Indeed, the role of amnesia in breaking up the apparent continuity of the pain experience may actually be palliative. In addition to improving the affective processing of pain, ECT may extinguish a “kindling” process at the level of disrupting the memory for pain.7,12,26 In this regard, mechanism of action would parallel that hypothesized for certain calcium channel blocking drugs.27 However, the specific causality that any combination of those effects may have in the alleviation of pain is subject to interpretation. That said, ECT continues to play a role in understanding aspects of CRPS and other forms of central pain and their relief in general. Indeed, this relationship may have begun with a seminal paper in 1994 on thalamocortical connectivity and dynamic reverberation which noted that ECT for chronic pain “seems well suited to stop a reverberation loop.”28 Furthermore, chronic pain was soon to be described as a thalamocortical dysrhythmia, where a slow rhythm is produced by a disruption of thalamocortical feedback.29

In this sense, ECT may be considered as potentially complementing the effect of general anesthesia, which ultimately blocks the synaptic transmission of sensory information through the thalamus by diminishing the high frequency rhythms that characterize the spontaneous activity associated with consciousness.30 In the case of conventional general anesthesia, it has been proposed that reduced thalamic metabolism during anesthesia could primarily reflect a drug-induced decrease in primary corticothalamic reverberant activity.30 ECT, on the other hand, presents a radically different regional cerebral blood flow (rCBF) “signature” when it is applied to both CRPS and fibromyalgia patients. In the latter population, increased thalamic blood flow is the predominantly observed change.34 The closest analog is the use of the dissociative anesthetic ketamine which produces remarkably similar patterns of rCBF during the actual moment of implementation of treatment.31,32

Relationship Between Chronic Pain and Cortical Reorganization

The relationship between chronic pain and cortical reorganization was first identified by Birbaumer et al. in the context of phantom limb pain.33 After amputation, it was found that the representation of the amputation-side lip had shifted medially into the cortical region that had previously represented the now-amputated hand in persons experiencing phantom limb pain. Maihofner et al. subsequently not only found the same pattern of cortical reorganization in CRPS patients,35 but also showed that it was reversible following treatment for CRPS.36

Along with reorganization of the primary somatosensory cortex (S1), contralateral to the CRPS affected side, long-lasting changes of rCBF in the contralateral thalamus of the CRPS patient have been observed with modern imaging techniques.4,36 This stands in contrast, for instance, to the response of neuropathic pain patients to motor cortex stimulation where, although sustained cortical changes have been observed, thalamatic activation has been described as “phasic and short lasting.”37

As set forth in the conclusion to a murine study showing a decrease in the basal activity of the thalamus following the ligation of the sciatic nerve:

“The decrease in basal activity in the thalamus is not unexpected, as thalamic dysfunction has long been thought to play a role in chronic pain.
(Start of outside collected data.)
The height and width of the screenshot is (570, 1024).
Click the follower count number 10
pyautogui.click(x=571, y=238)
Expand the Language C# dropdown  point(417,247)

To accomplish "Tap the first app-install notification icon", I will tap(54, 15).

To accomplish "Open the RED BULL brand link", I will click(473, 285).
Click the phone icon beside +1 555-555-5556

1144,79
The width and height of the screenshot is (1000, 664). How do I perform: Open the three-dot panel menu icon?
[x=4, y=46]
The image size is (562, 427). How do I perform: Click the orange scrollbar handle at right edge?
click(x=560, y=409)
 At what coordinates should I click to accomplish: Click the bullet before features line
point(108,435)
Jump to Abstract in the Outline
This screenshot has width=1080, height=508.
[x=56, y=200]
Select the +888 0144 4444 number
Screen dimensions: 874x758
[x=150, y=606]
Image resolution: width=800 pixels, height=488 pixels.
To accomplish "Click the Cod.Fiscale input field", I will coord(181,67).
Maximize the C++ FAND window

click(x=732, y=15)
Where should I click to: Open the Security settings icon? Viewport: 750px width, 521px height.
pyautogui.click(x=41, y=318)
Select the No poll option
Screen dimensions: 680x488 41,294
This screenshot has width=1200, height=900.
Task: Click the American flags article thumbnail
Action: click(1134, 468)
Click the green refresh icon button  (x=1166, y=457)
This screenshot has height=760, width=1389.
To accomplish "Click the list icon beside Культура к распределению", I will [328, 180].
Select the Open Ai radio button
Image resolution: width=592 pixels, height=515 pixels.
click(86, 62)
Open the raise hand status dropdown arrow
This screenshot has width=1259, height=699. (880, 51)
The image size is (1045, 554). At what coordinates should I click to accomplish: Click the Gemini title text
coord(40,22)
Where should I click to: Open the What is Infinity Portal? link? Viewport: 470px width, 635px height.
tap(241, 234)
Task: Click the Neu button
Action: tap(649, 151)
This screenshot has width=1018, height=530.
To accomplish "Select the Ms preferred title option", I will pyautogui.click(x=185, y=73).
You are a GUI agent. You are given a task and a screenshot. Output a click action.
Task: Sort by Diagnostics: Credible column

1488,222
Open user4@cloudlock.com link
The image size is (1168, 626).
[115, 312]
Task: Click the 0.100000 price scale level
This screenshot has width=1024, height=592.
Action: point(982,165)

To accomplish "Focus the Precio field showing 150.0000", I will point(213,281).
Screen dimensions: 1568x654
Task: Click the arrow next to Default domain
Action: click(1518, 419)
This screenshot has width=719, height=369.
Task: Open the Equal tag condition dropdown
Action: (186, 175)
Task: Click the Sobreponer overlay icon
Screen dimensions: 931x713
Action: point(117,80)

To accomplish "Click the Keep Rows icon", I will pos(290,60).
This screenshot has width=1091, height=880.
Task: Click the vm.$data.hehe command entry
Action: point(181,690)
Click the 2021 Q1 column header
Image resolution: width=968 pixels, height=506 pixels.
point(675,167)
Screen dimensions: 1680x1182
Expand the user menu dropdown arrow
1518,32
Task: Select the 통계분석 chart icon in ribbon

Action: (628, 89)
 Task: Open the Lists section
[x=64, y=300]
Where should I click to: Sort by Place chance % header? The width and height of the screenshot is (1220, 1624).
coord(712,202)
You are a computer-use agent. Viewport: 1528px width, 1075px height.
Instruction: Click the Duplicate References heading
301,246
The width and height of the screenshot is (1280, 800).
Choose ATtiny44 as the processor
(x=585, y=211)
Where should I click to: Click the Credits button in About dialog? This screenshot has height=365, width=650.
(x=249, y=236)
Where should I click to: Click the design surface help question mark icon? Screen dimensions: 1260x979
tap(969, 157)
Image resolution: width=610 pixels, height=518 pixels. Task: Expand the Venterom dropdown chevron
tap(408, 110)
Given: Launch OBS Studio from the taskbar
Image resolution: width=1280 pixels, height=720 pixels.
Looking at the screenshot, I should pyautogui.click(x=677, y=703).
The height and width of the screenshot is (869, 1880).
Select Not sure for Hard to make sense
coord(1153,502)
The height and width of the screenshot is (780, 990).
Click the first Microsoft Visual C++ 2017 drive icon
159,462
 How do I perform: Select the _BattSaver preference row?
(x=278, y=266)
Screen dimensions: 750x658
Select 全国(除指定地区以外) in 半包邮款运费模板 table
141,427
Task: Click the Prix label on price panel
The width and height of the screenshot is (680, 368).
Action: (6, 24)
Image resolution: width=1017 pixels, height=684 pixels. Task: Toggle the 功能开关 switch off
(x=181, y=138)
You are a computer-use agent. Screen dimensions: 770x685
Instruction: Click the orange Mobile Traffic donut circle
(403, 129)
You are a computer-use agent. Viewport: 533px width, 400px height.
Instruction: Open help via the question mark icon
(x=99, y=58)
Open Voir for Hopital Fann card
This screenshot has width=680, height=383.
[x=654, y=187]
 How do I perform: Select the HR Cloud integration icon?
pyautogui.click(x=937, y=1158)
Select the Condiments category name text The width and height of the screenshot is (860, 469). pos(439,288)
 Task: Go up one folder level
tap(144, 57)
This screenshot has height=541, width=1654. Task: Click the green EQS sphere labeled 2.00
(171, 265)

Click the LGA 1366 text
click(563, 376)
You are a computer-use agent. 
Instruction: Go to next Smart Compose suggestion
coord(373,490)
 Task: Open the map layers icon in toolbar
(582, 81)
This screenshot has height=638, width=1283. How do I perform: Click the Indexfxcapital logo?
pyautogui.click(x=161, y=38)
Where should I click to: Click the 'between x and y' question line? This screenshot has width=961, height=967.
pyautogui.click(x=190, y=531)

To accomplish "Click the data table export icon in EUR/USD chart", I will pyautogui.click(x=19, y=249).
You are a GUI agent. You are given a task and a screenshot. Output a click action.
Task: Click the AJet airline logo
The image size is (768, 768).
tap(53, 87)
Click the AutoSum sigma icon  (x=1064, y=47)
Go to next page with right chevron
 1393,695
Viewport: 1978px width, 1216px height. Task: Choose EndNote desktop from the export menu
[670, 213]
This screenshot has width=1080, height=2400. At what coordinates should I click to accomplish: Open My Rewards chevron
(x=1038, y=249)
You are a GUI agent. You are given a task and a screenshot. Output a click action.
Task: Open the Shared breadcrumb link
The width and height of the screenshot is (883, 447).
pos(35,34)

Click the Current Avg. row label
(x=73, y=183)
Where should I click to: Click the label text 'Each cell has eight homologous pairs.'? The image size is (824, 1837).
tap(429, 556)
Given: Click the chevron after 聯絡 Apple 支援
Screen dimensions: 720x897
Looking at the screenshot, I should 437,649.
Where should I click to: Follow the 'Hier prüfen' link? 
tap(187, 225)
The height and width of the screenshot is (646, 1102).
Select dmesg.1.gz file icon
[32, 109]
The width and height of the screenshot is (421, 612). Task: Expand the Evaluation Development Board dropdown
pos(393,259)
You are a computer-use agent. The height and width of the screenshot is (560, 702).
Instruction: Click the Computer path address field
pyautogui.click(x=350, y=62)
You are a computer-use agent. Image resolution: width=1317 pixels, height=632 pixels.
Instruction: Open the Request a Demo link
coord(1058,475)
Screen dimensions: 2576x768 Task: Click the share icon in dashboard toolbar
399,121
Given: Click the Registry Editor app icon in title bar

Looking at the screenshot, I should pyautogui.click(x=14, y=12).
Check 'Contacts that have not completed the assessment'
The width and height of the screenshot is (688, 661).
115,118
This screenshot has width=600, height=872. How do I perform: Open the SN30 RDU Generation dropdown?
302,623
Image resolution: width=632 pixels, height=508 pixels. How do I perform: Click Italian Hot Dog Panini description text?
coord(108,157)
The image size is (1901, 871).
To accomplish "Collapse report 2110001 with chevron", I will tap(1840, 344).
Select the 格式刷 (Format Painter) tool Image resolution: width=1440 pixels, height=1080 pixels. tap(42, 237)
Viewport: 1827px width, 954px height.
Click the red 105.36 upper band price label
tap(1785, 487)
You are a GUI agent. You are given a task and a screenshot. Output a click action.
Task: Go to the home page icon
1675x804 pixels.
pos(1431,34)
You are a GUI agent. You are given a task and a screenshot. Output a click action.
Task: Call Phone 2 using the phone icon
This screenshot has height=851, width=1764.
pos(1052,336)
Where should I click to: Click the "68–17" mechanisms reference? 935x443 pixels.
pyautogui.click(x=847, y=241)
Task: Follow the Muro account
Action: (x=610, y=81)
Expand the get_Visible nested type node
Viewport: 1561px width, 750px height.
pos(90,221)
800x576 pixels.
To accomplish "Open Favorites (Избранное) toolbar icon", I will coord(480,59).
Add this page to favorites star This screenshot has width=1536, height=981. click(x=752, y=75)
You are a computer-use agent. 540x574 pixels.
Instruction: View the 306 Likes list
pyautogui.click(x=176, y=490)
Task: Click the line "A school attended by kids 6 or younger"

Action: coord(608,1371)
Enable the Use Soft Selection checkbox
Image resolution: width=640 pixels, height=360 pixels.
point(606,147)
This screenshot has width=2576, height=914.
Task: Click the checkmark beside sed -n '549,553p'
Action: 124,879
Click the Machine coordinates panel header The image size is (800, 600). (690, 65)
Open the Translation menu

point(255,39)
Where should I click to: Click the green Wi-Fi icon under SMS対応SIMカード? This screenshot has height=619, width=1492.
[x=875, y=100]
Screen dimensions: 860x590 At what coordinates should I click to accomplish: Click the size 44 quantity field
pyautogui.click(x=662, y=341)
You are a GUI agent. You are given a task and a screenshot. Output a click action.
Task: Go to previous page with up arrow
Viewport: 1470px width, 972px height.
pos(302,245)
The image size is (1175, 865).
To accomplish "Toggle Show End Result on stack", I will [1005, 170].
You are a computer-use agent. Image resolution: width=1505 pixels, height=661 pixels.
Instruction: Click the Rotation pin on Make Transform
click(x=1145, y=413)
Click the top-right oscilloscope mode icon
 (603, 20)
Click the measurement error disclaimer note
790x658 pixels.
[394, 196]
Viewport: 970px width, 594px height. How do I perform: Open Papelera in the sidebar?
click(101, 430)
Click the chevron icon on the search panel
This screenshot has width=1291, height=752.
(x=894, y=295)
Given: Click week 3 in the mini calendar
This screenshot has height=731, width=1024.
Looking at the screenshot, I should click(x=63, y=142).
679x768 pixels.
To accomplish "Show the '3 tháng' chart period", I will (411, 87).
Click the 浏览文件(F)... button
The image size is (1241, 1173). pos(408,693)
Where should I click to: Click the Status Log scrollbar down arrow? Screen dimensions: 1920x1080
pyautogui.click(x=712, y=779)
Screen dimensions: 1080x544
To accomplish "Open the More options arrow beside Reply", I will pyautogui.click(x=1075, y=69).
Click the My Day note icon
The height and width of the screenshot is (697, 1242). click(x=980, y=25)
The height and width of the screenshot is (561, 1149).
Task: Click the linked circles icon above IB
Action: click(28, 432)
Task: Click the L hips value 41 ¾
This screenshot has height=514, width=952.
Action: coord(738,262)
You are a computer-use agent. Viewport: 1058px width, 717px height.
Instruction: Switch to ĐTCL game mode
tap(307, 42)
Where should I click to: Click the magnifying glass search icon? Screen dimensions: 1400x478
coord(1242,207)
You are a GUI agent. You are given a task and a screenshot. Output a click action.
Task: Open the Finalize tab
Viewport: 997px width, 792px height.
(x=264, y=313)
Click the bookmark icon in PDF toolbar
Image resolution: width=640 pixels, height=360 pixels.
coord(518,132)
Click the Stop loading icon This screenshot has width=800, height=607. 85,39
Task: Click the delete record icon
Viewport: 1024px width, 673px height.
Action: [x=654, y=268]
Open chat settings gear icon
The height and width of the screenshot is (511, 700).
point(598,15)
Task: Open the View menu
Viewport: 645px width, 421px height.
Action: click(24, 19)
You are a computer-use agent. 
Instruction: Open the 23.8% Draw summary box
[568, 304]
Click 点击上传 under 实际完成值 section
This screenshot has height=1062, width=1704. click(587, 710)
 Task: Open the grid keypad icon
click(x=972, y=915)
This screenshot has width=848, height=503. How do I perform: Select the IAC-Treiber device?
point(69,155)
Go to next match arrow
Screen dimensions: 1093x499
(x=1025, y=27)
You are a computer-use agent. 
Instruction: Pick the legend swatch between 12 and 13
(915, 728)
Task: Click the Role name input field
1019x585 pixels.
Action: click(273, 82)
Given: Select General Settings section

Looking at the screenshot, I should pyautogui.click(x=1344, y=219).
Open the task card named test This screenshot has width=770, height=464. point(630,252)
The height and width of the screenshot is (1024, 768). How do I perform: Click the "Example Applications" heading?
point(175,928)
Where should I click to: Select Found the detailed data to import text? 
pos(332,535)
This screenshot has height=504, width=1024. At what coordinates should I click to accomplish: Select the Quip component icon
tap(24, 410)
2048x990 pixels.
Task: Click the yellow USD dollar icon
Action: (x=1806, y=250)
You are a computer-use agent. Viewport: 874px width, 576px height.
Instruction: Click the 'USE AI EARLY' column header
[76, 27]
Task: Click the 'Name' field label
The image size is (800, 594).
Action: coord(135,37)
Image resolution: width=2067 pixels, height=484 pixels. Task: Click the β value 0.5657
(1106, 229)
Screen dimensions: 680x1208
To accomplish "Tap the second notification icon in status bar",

Clinical studies have reported spontaneous pain and disturbed sensations produced by thalamic lesions and several recent PET studies have demonstrated that there is reduced thalamic rCBF and/or regional glucose metabolism in patients with chronic pain… Because of the strong reciprocal thalamocortical connections, it is possible that the increased somatosensory cortical activity is directly related to the reduced thalamic activity we observed, and that these changes represent long-term adaptive responses to the ongoing nociceptive activity associated with tissue damage. This would in general accord with the proposal of Canavero (1994) and Canavero and Bonicalzi (1998) that sensory thalamocortical axis is functionally deranged in certain chronic pain states.”38

In this regard, there is an interesting footnote from work using mirror visual feedback as an intervention for dependant cortical feedback states that were maintaining CRPS-1.39 There, the authors noted that the mirror feedback technique produced dramatic relief for patients who had suffered the onset of pain within eight weeks of treatment, mixed results for those patients who had the disease for between five and twelve months, and no relief for those more chronically afflicted. This suggested, among other things, that neural pathways may become more established over time and specifically referenced Fukumoto’s finding of long-term hypoperfusion in the thalamus.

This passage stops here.